* [Problem requirements]: Beneath this line is the data. Output exactly the lines from the line with "Instruction: Tap the" to the line with "Given: Open chat with everyone panel", both ends included, and nothing more.

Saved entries
:::::

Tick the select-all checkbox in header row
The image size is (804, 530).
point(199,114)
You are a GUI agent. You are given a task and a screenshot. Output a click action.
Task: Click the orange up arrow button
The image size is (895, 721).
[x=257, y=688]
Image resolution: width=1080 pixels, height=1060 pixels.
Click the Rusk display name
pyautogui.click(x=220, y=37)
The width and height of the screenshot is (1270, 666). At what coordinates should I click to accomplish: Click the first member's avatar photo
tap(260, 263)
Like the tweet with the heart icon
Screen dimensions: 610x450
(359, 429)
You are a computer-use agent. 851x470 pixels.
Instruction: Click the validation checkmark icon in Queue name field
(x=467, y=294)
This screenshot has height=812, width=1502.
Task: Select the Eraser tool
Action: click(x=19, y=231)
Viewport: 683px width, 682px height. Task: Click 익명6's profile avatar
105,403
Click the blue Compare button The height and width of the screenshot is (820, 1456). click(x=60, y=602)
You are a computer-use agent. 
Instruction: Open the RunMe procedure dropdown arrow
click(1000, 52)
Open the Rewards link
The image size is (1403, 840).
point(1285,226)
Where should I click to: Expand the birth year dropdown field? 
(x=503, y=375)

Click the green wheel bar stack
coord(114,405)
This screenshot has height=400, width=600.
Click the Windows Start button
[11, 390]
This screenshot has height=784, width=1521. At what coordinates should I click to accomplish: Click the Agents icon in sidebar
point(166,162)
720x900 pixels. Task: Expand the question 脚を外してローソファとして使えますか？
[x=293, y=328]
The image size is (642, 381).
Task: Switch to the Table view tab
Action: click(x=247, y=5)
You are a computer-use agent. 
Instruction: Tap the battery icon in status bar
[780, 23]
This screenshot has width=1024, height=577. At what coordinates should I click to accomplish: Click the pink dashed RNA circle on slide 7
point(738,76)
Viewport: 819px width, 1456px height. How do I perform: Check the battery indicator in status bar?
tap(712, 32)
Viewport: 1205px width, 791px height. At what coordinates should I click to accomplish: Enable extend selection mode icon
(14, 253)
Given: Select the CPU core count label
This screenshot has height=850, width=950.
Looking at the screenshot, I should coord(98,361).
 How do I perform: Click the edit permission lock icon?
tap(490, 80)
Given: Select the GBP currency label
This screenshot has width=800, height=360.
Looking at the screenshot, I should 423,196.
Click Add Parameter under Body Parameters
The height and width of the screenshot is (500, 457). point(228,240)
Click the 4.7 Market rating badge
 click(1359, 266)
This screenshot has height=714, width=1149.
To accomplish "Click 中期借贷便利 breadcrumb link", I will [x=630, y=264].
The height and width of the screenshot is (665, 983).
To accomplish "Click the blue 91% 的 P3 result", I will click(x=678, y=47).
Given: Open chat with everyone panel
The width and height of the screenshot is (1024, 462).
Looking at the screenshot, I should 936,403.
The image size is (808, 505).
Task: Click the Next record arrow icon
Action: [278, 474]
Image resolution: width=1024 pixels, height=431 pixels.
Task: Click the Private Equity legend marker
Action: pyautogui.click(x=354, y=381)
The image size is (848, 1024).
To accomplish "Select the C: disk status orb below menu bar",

:::::

* [Response to this exercise]:
Instruction: Tap the battery icon in status bar
[780, 23]
This screenshot has width=1024, height=577. At what coordinates should I click to accomplish: Click the pink dashed RNA circle on slide 7
point(738,76)
Viewport: 819px width, 1456px height. How do I perform: Check the battery indicator in status bar?
tap(712, 32)
Viewport: 1205px width, 791px height. At what coordinates should I click to accomplish: Enable extend selection mode icon
(14, 253)
Given: Select the CPU core count label
This screenshot has height=850, width=950.
Looking at the screenshot, I should coord(98,361).
 How do I perform: Click the edit permission lock icon?
tap(490, 80)
Given: Select the GBP currency label
This screenshot has width=800, height=360.
Looking at the screenshot, I should 423,196.
Click Add Parameter under Body Parameters
The height and width of the screenshot is (500, 457). point(228,240)
Click the 4.7 Market rating badge
 click(1359, 266)
This screenshot has height=714, width=1149.
To accomplish "Click 中期借贷便利 breadcrumb link", I will [x=630, y=264].
The height and width of the screenshot is (665, 983).
To accomplish "Click the blue 91% 的 P3 result", I will click(x=678, y=47).
Given: Open chat with everyone panel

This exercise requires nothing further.